======== PROVIDED MATERIAL

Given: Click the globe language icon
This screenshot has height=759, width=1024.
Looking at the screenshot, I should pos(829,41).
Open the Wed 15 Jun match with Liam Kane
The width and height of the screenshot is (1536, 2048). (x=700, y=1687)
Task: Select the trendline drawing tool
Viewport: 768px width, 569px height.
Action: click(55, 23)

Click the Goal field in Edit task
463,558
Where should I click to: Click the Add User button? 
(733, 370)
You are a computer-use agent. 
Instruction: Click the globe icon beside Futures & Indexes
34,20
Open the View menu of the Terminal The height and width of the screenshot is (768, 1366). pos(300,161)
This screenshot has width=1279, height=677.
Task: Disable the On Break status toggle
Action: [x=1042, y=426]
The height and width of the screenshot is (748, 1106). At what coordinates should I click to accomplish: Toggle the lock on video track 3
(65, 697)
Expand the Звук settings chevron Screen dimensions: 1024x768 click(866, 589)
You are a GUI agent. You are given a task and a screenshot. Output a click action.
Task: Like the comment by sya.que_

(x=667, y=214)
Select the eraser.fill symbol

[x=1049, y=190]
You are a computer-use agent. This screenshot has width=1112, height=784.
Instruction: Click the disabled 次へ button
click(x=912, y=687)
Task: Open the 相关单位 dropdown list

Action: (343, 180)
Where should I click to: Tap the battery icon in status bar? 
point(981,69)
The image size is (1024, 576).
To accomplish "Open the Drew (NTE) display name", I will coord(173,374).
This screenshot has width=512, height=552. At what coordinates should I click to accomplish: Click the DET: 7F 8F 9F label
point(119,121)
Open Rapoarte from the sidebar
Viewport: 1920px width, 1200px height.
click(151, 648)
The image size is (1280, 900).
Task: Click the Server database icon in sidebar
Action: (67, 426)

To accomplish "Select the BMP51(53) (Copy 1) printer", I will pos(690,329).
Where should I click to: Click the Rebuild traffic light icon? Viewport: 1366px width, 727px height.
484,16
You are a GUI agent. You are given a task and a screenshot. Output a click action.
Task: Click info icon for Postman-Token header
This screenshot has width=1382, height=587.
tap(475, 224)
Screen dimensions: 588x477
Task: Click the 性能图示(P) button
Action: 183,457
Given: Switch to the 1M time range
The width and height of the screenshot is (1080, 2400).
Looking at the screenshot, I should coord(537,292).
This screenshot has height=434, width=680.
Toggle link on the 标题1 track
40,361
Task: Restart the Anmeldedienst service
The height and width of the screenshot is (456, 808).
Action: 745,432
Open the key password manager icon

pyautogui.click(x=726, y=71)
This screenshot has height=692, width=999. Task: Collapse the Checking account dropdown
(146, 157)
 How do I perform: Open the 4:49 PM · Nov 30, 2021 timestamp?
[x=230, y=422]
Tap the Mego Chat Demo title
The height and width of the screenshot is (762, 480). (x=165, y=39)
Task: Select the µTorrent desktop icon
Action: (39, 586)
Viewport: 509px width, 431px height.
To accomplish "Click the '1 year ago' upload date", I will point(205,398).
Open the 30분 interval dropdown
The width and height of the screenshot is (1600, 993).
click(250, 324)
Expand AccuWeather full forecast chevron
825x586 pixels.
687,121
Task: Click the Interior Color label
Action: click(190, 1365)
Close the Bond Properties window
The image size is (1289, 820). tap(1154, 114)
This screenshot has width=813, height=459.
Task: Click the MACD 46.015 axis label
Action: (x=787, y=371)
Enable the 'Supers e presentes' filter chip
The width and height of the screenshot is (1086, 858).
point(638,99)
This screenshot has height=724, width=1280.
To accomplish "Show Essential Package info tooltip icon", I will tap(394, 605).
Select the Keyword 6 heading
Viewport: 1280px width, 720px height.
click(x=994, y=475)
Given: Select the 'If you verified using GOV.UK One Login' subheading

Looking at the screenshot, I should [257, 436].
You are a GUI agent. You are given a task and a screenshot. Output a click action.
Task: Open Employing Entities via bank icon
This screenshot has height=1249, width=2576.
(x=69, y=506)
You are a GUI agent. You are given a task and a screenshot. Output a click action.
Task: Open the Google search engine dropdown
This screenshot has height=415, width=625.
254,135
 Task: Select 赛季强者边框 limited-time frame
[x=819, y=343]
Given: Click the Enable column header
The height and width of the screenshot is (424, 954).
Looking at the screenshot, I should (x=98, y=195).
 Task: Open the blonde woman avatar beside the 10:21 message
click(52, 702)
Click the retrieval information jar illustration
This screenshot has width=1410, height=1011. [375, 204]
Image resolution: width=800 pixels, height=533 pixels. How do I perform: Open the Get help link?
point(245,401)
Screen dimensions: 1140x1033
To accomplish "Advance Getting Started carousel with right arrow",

================

• WORK INSTRUCTIONS:
The answer must be every line from the records above that contains the word "computer", copied out.

• PROBLEM SOLUTION:
You are a computer-use agent. 
You are a computer-use agent. This screenshot has width=1112, height=784.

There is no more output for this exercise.